I wrote about Zaanse Schans in an earlier blog that combined photos of two days, but I skipped an essential element of the day: the clogs. Before I head into that, I want to mention again that I was thoroughly enchanted by the windmills, the boats, and the blessing of being there with Ruth and the girls. Ben was working, as he was during the week days, but it was still a fine day. So after this one final photo of a windmill, which I just couldn't seem to prevent myself from including, I'll head into the clogs. Since I couldn't get the ones I wanted, I didn't buy any. Imagine that.
First, I'd like to say that I love what they call them. Klompen. It sounds like what it is. When you hear someone walk in them, they just clomp. It's a solid sound. There's a clog factory at Zaanse Schans. They display the different types of clogs, and there's even a demonstration where you can watch a man (wearing clogs, of course) make a pair. It's amazing to see him pour the water out of them when he finishes. I never realized how much water was in wood until I saw his demonstration. It was fascinating. He even made everyone laugh with his humorous apology for using a German machine for part of his work. There's a long-standing feud that I think is only partly serious between the Dutch and the Deutsch.
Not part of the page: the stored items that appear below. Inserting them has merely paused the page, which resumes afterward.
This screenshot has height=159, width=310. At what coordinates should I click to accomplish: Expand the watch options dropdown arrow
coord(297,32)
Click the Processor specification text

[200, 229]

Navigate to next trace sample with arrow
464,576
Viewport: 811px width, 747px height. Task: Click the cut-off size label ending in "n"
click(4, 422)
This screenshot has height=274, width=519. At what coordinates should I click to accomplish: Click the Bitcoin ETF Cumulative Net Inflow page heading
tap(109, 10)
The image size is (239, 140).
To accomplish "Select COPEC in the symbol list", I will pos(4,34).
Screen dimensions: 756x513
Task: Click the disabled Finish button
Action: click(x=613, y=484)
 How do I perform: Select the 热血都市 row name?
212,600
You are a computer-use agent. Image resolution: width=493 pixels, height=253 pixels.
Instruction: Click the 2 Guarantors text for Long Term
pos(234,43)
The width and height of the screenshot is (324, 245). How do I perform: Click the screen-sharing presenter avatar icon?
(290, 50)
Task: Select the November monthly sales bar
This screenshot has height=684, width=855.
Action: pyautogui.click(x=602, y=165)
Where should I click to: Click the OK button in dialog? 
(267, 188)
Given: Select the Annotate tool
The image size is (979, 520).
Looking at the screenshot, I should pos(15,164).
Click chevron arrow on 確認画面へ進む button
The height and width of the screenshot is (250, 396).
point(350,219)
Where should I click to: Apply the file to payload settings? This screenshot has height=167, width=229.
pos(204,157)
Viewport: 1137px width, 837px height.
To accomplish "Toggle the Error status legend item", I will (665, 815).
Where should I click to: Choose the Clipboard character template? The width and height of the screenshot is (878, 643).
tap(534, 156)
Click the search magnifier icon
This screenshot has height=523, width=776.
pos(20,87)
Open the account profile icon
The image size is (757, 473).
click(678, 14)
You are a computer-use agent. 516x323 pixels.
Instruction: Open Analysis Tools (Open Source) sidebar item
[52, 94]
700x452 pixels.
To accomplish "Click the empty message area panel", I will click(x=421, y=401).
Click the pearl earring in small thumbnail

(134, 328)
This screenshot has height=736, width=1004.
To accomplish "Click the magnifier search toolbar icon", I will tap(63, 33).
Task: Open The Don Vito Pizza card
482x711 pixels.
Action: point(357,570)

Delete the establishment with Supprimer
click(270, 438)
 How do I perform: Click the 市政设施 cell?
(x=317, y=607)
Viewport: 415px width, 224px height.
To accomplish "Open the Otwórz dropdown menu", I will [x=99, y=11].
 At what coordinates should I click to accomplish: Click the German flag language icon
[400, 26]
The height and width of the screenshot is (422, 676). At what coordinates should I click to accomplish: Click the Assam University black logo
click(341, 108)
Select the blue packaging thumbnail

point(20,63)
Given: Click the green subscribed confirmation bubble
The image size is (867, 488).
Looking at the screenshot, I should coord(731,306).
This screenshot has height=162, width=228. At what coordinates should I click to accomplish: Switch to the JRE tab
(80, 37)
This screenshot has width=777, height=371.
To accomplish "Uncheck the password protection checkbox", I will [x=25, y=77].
Here come the clogs... First we have the Streekklompen, or regional street shoes.
I love some of these, but none of them made me want to whip out the plastic. The ones for brides and grooms are really fancy. I wondered what Elisha would think if I brought her a pair. (She's marrying our middle son in December.) She'd probably nod her head and say, "Yep, that's your mama. You don't think she really expects me to wear them to the wedding, do you?"
The Sunday dress clogs, Zondagse Klompen, are about what I'd expect. I like the men's shoes better than the ladies shoes. Who designs these fussy things ladies wear these days, anyway? Do I have to pick out something uncomfortable for Jeremy's wedding? Crap. Maybe I should have gotten some wooden shoes after all. Here are the Sunday clogs...
Clogs around the world are interesting. I love the Japanese Geta. That's the first pair I would have bought. They weren't for sale—and I was only beginning to drool. Within the next few minutes, I mentally spent thousands of dollars. I bought clogs for me. I bought clogs for Sherrie and Schmath. And that pair would look fine on Dick and Carol's display shelf! I wonder if Ellen would like that cute little... you get the idea. Shoes for everyone. Can you figure out which ones I picked out for you? None of them were for sale, of course, and I could never have afforded them in any case.
These are the best of the best,
and there are several pair that I (almost)
broke the tenth commandment over myself.
Thou shalt not covet, you know.
The closeups follow, and I'd be interested to see how much they'd actually charge if a person could convince them to sell, instead of just displaying them for nuts like me to drool over.
Walk carefully in these (above). I'll have to buy two pair. I really wanted the skates below (both kinds).
Don't they make you feel like hitting the streets? I'll bet I'd kill myself, but what a way to go!
I won't be getting any of these, but as Robert Browning once so eloquently put it, "A man's reach must exceed his grasp, or what's a heaven for?"
[Author's note: You should be aware that blogger has a new and very difficult to manage (at least for me) editor. Perhaps I'll get used to it. It has some great features if I can ever make them work properly. Otherwise, I'll go back to the old way. This one doesn't seem worth the effort. It took me three hours to get this out, and it doesn't look great to me.]